- **Saved entries**
··········

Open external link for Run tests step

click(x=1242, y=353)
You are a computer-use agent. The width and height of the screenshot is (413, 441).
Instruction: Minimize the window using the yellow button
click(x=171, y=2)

··········

- **Work order**
Write the lines out verbatim, from the one with "You are a computer-use" through the last line of the entries, and stop there.

- **Response area**
You are a computer-use agent. The width and height of the screenshot is (413, 441).
Instruction: Minimize the window using the yellow button
click(x=171, y=2)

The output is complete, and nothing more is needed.